Instructions to follow:
Render every line of the material below as a Markdown table with the columns "Row" and "Line", numbering the rows and skipping blank lines.

Data listing:
☆ ☆ ☆ ☆

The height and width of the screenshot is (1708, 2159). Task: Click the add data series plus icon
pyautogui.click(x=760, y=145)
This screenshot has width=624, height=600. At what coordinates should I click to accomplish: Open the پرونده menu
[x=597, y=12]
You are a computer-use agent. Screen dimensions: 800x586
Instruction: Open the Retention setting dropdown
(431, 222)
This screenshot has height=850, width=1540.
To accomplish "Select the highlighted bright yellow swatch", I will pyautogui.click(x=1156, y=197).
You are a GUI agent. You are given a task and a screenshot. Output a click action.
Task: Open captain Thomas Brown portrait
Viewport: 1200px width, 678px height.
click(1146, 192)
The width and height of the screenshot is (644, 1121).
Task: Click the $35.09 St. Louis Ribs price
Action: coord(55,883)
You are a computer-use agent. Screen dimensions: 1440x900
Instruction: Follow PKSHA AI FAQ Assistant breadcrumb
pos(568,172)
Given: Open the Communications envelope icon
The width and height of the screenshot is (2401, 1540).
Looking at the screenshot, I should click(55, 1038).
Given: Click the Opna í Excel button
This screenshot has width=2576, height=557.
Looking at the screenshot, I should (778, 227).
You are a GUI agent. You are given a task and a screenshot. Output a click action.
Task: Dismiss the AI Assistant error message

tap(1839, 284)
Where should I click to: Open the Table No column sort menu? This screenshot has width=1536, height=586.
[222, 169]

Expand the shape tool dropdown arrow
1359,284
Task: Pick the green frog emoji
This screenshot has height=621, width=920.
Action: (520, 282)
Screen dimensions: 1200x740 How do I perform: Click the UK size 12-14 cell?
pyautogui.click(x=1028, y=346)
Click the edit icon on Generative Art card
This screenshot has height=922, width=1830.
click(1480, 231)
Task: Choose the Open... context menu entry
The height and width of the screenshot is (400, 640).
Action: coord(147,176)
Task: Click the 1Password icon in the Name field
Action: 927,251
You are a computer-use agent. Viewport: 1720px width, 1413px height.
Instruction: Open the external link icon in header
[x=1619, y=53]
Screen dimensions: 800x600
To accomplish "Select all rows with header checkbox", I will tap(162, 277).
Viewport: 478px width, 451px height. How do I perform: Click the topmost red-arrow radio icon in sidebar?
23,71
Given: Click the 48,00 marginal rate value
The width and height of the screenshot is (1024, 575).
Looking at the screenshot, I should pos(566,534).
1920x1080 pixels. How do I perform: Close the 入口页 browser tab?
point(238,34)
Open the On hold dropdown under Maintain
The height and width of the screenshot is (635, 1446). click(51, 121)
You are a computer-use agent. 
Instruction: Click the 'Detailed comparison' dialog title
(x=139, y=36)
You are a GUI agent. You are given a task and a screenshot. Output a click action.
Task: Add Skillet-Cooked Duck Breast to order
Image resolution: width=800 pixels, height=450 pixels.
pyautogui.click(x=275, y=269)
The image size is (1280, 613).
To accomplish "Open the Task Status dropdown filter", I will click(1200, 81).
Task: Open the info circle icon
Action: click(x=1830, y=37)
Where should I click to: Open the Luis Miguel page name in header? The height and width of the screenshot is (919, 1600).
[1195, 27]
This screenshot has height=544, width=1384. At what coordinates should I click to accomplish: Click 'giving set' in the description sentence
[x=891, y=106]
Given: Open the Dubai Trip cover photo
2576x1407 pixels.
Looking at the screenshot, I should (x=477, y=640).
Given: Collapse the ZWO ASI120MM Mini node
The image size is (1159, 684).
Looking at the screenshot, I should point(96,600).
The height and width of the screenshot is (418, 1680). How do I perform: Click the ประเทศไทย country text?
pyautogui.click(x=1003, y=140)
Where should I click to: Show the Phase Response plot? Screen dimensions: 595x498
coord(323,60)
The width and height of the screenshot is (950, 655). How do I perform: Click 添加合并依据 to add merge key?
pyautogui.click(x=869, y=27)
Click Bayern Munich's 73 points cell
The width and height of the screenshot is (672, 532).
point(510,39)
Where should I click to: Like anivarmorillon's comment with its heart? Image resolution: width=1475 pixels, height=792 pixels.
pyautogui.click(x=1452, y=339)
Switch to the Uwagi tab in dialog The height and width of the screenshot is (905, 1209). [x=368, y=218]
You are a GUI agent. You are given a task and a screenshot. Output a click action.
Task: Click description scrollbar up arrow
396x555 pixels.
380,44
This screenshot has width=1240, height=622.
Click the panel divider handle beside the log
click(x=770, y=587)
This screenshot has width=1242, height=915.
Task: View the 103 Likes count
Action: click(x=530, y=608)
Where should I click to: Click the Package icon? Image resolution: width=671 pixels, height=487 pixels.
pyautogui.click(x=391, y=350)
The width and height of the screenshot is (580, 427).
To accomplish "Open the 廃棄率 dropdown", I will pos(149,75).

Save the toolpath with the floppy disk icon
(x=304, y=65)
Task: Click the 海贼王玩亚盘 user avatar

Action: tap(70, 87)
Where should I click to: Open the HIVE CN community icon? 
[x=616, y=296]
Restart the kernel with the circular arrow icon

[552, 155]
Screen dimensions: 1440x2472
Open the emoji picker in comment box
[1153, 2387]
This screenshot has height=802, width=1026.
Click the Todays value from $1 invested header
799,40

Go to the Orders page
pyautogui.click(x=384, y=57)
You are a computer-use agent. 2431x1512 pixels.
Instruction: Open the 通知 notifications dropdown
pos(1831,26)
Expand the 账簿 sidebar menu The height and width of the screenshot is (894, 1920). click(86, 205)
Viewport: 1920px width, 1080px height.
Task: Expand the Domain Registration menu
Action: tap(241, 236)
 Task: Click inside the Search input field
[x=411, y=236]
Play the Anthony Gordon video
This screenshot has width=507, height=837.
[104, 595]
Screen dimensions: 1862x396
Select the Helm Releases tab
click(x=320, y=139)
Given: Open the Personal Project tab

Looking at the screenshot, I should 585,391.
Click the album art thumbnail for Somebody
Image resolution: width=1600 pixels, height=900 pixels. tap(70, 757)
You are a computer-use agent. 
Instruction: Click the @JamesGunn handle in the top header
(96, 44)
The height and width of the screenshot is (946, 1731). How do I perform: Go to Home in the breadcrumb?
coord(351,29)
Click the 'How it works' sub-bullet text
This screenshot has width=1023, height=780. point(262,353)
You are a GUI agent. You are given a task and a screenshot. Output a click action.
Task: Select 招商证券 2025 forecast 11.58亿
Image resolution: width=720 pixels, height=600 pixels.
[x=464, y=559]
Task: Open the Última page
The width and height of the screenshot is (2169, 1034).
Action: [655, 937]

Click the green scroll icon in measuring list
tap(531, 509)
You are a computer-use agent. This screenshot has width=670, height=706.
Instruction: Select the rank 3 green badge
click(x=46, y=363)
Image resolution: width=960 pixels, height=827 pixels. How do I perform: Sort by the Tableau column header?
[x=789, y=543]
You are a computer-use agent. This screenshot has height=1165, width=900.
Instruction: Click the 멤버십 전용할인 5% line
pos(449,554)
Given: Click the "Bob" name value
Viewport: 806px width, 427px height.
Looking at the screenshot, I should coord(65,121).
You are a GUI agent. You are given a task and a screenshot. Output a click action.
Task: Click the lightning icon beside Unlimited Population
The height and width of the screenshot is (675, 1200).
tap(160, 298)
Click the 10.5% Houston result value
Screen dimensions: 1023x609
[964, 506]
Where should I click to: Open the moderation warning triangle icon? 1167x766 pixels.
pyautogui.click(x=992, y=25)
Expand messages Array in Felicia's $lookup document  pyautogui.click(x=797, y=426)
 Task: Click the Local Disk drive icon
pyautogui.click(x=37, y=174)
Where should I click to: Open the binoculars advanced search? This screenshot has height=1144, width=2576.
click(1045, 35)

☆ ☆ ☆ ☆

Finished answer:
| Row | Line |
|---|---|
| 1 | The height and width of the screenshot is (1708, 2159). Task: Click the add data series plus icon |
| 2 | pyautogui.click(x=760, y=145) |
| 3 | This screenshot has width=624, height=600. At what coordinates should I click to accomplish: Open the پرونده menu |
| 4 | [x=597, y=12] |
| 5 | You are a computer-use agent. Screen dimensions: 800x586 |
| 6 | Instruction: Open the Retention setting dropdown |
| 7 | (431, 222) |
| 8 | This screenshot has height=850, width=1540. |
| 9 | To accomplish "Select the highlighted bright yellow swatch", I will pyautogui.click(x=1156, y=197). |
| 10 | You are a GUI agent. You are given a task and a screenshot. Output a click action. |
| 11 | Task: Open captain Thomas Brown portrait |
| 12 | Viewport: 1200px width, 678px height. |
| 13 | click(1146, 192) |
| 14 | The width and height of the screenshot is (644, 1121). |
| 15 | Task: Click the $35.09 St. Louis Ribs price |
| 16 | Action: coord(55,883) |
| 17 | You are a computer-use agent. Screen dimensions: 1440x900 |
| 18 | Instruction: Follow PKSHA AI FAQ Assistant breadcrumb |
| 19 | pos(568,172) |
| 20 | Given: Open the Communications envelope icon |
| 21 | The width and height of the screenshot is (2401, 1540). |
| 22 | Looking at the screenshot, I should click(55, 1038). |
| 23 | Given: Click the Opna í Excel button |
| 24 | This screenshot has width=2576, height=557. |
| 25 | Looking at the screenshot, I should (778, 227). |
| 26 | You are a GUI agent. You are given a task and a screenshot. Output a click action. |
| 27 | Task: Dismiss the AI Assistant error message |
| 28 | tap(1839, 284) |
| 29 | Where should I click to: Open the Table No column sort menu? This screenshot has width=1536, height=586. |
| 30 | [222, 169] |
| 31 | Expand the shape tool dropdown arrow |
| 32 | 1359,284 |
| 33 | Task: Pick the green frog emoji |
| 34 | This screenshot has height=621, width=920. |
| 35 | Action: (520, 282) |
| 36 | Screen dimensions: 1200x740 How do I perform: Click the UK size 12-14 cell? |
| 37 | pyautogui.click(x=1028, y=346) |
| 38 | Click the edit icon on Generative Art card |
| 39 | This screenshot has height=922, width=1830. |
| 40 | click(1480, 231) |
| 41 | Task: Choose the Open... context menu entry |
| 42 | The height and width of the screenshot is (400, 640). |
| 43 | Action: coord(147,176) |
| 44 | Task: Click the 1Password icon in the Name field |
| 45 | Action: 927,251 |
| 46 | You are a computer-use agent. Viewport: 1720px width, 1413px height. |
| 47 | Instruction: Open the external link icon in header |
| 48 | [x=1619, y=53] |
| 49 | Screen dimensions: 800x600 |
| 50 | To accomplish "Select all rows with header checkbox", I will tap(162, 277). |
| 51 | Viewport: 478px width, 451px height. How do I perform: Click the topmost red-arrow radio icon in sidebar? |
| 52 | 23,71 |
| 53 | Given: Click the 48,00 marginal rate value |
| 54 | The width and height of the screenshot is (1024, 575). |
| 55 | Looking at the screenshot, I should pos(566,534). |
| 56 | 1920x1080 pixels. How do I perform: Close the 入口页 browser tab? |
| 57 | point(238,34) |
| 58 | Open the On hold dropdown under Maintain |
| 59 | The height and width of the screenshot is (635, 1446). click(51, 121) |
| 60 | You are a computer-use agent.  |
| 61 | Instruction: Click the 'Detailed comparison' dialog title |
| 62 | (x=139, y=36) |
| 63 | You are a GUI agent. You are given a task and a screenshot. Output a click action. |
| 64 | Task: Add Skillet-Cooked Duck Breast to order |
| 65 | Image resolution: width=800 pixels, height=450 pixels. |
| 66 | pyautogui.click(x=275, y=269) |
| 67 | The image size is (1280, 613). |
| 68 | To accomplish "Open the Task Status dropdown filter", I will click(1200, 81). |
| 69 | Task: Open the info circle icon |
| 70 | Action: click(x=1830, y=37) |
| 71 | Where should I click to: Open the Luis Miguel page name in header? The height and width of the screenshot is (919, 1600). |
| 72 | [1195, 27] |
| 73 | This screenshot has height=544, width=1384. At what coordinates should I click to accomplish: Click 'giving set' in the description sentence |
| 74 | [x=891, y=106] |
| 75 | Given: Open the Dubai Trip cover photo |
| 76 | 2576x1407 pixels. |
| 77 | Looking at the screenshot, I should (x=477, y=640). |
| 78 | Given: Collapse the ZWO ASI120MM Mini node |
| 79 | The image size is (1159, 684). |
| 80 | Looking at the screenshot, I should point(96,600). |
| 81 | The height and width of the screenshot is (418, 1680). How do I perform: Click the ประเทศไทย country text? |
| 82 | pyautogui.click(x=1003, y=140) |
| 83 | Where should I click to: Show the Phase Response plot? Screen dimensions: 595x498 |
| 84 | coord(323,60) |
| 85 | The width and height of the screenshot is (950, 655). How do I perform: Click 添加合并依据 to add merge key? |
| 86 | pyautogui.click(x=869, y=27) |
| 87 | Click Bayern Munich's 73 points cell |
| 88 | The width and height of the screenshot is (672, 532). |
| 89 | point(510,39) |
| 90 | Where should I click to: Like anivarmorillon's comment with its heart? Image resolution: width=1475 pixels, height=792 pixels. |
| 91 | pyautogui.click(x=1452, y=339) |
| 92 | Switch to the Uwagi tab in dialog The height and width of the screenshot is (905, 1209). [x=368, y=218] |
| 93 | You are a GUI agent. You are given a task and a screenshot. Output a click action. |
| 94 | Task: Click description scrollbar up arrow |
| 95 | 396x555 pixels. |
| 96 | 380,44 |
| 97 | This screenshot has width=1240, height=622. |
| 98 | Click the panel divider handle beside the log |
| 99 | click(x=770, y=587) |
| 100 | This screenshot has width=1242, height=915. |
| 101 | Task: View the 103 Likes count |
| 102 | Action: click(x=530, y=608) |
| 103 | Where should I click to: Click the Package icon? Image resolution: width=671 pixels, height=487 pixels. |
| 104 | pyautogui.click(x=391, y=350) |
| 105 | The width and height of the screenshot is (580, 427). |
| 106 | To accomplish "Open the 廃棄率 dropdown", I will pos(149,75). |
| 107 | Save the toolpath with the floppy disk icon |
| 108 | (x=304, y=65) |
| 109 | Task: Click the 海贼王玩亚盘 user avatar |
| 110 | Action: tap(70, 87) |
| 111 | Where should I click to: Open the HIVE CN community icon?  |
| 112 | [x=616, y=296] |
| 113 | Restart the kernel with the circular arrow icon |
| 114 | [552, 155] |
| 115 | Screen dimensions: 1440x2472 |
| 116 | Open the emoji picker in comment box |
| 117 | [1153, 2387] |
| 118 | This screenshot has height=802, width=1026. |
| 119 | Click the Todays value from $1 invested header |
| 120 | 799,40 |
| 121 | Go to the Orders page |
| 122 | pyautogui.click(x=384, y=57) |
| 123 | You are a computer-use agent. 2431x1512 pixels. |
| 124 | Instruction: Open the 通知 notifications dropdown |
| 125 | pos(1831,26) |
| 126 | Expand the 账簿 sidebar menu The height and width of the screenshot is (894, 1920). click(86, 205) |
| 127 | Viewport: 1920px width, 1080px height. |
| 128 | Task: Expand the Domain Registration menu |
| 129 | Action: tap(241, 236) |
| 130 |  Task: Click inside the Search input field |
| 131 | [x=411, y=236] |
| 132 | Play the Anthony Gordon video |
| 133 | This screenshot has width=507, height=837. |
| 134 | [104, 595] |
| 135 | Screen dimensions: 1862x396 |
| 136 | Select the Helm Releases tab |
| 137 | click(x=320, y=139) |
| 138 | Given: Open the Personal Project tab |
| 139 | Looking at the screenshot, I should 585,391. |
| 140 | Click the album art thumbnail for Somebody |
| 141 | Image resolution: width=1600 pixels, height=900 pixels. tap(70, 757) |
| 142 | You are a computer-use agent.  |
| 143 | Instruction: Click the @JamesGunn handle in the top header |
| 144 | (96, 44) |
| 145 | The height and width of the screenshot is (946, 1731). How do I perform: Go to Home in the breadcrumb? |
| 146 | coord(351,29) |
| 147 | Click the 'How it works' sub-bullet text |
| 148 | This screenshot has width=1023, height=780. point(262,353) |
| 149 | You are a GUI agent. You are given a task and a screenshot. Output a click action. |
| 150 | Task: Select 招商证券 2025 forecast 11.58亿 |
| 151 | Image resolution: width=720 pixels, height=600 pixels. |
| 152 | [x=464, y=559] |
| 153 | Task: Open the Última page |
| 154 | The width and height of the screenshot is (2169, 1034). |
| 155 | Action: [655, 937] |
| 156 | Click the green scroll icon in measuring list |
| 157 | tap(531, 509) |
| 158 | You are a computer-use agent. This screenshot has width=670, height=706. |
| 159 | Instruction: Select the rank 3 green badge |
| 160 | click(x=46, y=363) |
| 161 | Image resolution: width=960 pixels, height=827 pixels. How do I perform: Sort by the Tableau column header? |
| 162 | [x=789, y=543] |
| 163 | You are a computer-use agent. This screenshot has height=1165, width=900. |
| 164 | Instruction: Click the 멤버십 전용할인 5% line |
| 165 | pos(449,554) |
| 166 | Given: Click the "Bob" name value |
| 167 | Viewport: 806px width, 427px height. |
| 168 | Looking at the screenshot, I should coord(65,121). |
| 169 | You are a GUI agent. You are given a task and a screenshot. Output a click action. |
| 170 | Task: Click the lightning icon beside Unlimited Population |
| 171 | The height and width of the screenshot is (675, 1200). |
| 172 | tap(160, 298) |
| 173 | Click the 10.5% Houston result value |
| 174 | Screen dimensions: 1023x609 |
| 175 | [964, 506] |
| 176 | Where should I click to: Open the moderation warning triangle icon? 1167x766 pixels. |
| 177 | pyautogui.click(x=992, y=25) |
| 178 | Expand messages Array in Felicia's $lookup document  pyautogui.click(x=797, y=426) |
| 179 |  Task: Click the Local Disk drive icon |
| 180 | pyautogui.click(x=37, y=174) |
| 181 | Where should I click to: Open the binoculars advanced search? This screenshot has height=1144, width=2576. |
| 182 | click(1045, 35) |